In the previous post, we discussed about histograms and how to equilize images, in this post we are going to talk about how to compare histograms. Histogram Comparison is one of the oldest way of comparing images in order to classify them according to a reference image. The main core idea behind this technique is to “reduce” the image to a histogram representation and compare it with other image histograms by using a metric in order to provide a rank of similarity between to images.

The histogram comparison methods can be classified into two categories:

• Bin-to-Bin comparison: which includes L1, L2 norm for calculating the bin distances or bin intersection, etc.
• Cross-bin comparison: which includes include Earthmoving distance (EMD), quadratic form distances (taking into account the bin similarity matrix), etc.

The former category (Bin-to-bin) assumes that two histograms have to be aligned but such an assumpition is easy to violate because in most cases two images do not have the same lighting conditions, quantiztion, etc. Instead, the latter category (Cross-bin), is more robust and discriminative but it is computationally expensive. To reduce such a computation, the cross-bin methods can be reduced to bin-to-bin methods.

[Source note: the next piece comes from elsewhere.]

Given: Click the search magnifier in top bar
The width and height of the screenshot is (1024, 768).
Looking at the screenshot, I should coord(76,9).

OpenCV provides the following function:

cv2.compareHist(Hist_1, Hist_2, method)


where method could be:

• HISTCMP_CORREL: Correlation
• HISTCMP_CHISQR: Chi-Square
• HISTCMP_CHISQR_ALT: Alternative Chi-Square
• HISTCMP_INTERSECT: Intersection
• HISTCMP_BHATTACHARYYA: Bhattacharyya distance
• HISTCMP_HELLINGER: Synonym for CV_COMP_BHATTACHARYYA
• HISTCMP_KL_DIV: Kullback-Leibler divergence

While for Correlation and Intersection, the higher the metric, the more accurate the match. For Bhattacharyya and Chi-square the lower metric value represents a more accurate match.

Let’s code it:

import cv2
import numpy as np

# Convert it to HSV
reference_hsv = cv2.cvtColor(reference_img, cv2.COLOR_BGR2HSV)
test_hsv = cv2.cvtColor(test_img, cv2.COLOR_BGR2HSV)

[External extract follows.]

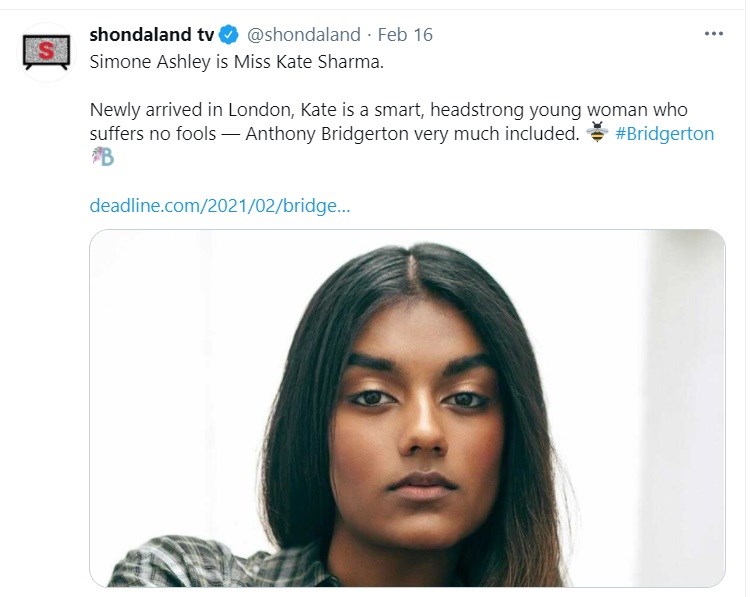Click the 'Simone Ashley is Miss Kate Sharma' line

click(236, 60)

# Calculate the histogram and normalize it
hist_reference = cv2.calcHist([reference_hsv], [0,1], None, [180,256], [0,180,0,256])
cv2.normalize(hist_reference, hist_reference, alpha=0, beta=1, norm_type=cv2.NORM_MINMAX)

test_reference = cv2.calcHist([test_hsv], [0,1], None, [180,256], [0,180,0,256])
cv2.normalize(test_reference, test_reference, alpha=0, beta=1, norm_type=cv2.NORM_MINMAX)

# find the metric value
metrics = {cv2.HISTCMP_CORREL: 'Correlation', cv2.HISTCMP_CHISQR: 'Chi-square', cv2.HISTCMP_CHISQR_ALT: 'Alternative Chi-square', cv2.HISTCMP_INTERSECT: 'Intersection', cv2.HISTCMP_BHATTACHARYYA: 'Bhattacharyya', cv2.HISTCMP_HELLINGER: 'Hellinger', cv2.HISTCMP_KL_DIV: 'Kullback-Leibler divergence'}

metric_vals = {}

for key, value in metrics.items():
metric_vals[key] = cv2.compareHist(hist_reference, test_reference, key)

images = [reference_img]

font                   = cv2.FONT_HERSHEY_SIMPLEX
topLeftCornerOfText = (10, 30)
fontScale              = 1
fontColor              = (0, 0, 255)
lineType               = 2

for key, value in metrics.items():
img = test_img.copy()
cv2.putText(img, value+": "+str(metric_vals[key]), topLeftCornerOfText,
font,
fontScale,
fontColor,
lineType)
images.append(img)

#concatenating the bgr image and the canny one
concat_image = np.concatenate(np.array(images), axis=1)

#show the image
cv2.imshow("result", concat_image)
cv2.waitKey(0)


So, if we execute the above code by using the same image as reference and test we get:

So, Image Histogram Comparison could be a very useful tool for calculating the similarity between images and can be seen as an archaic image classification method.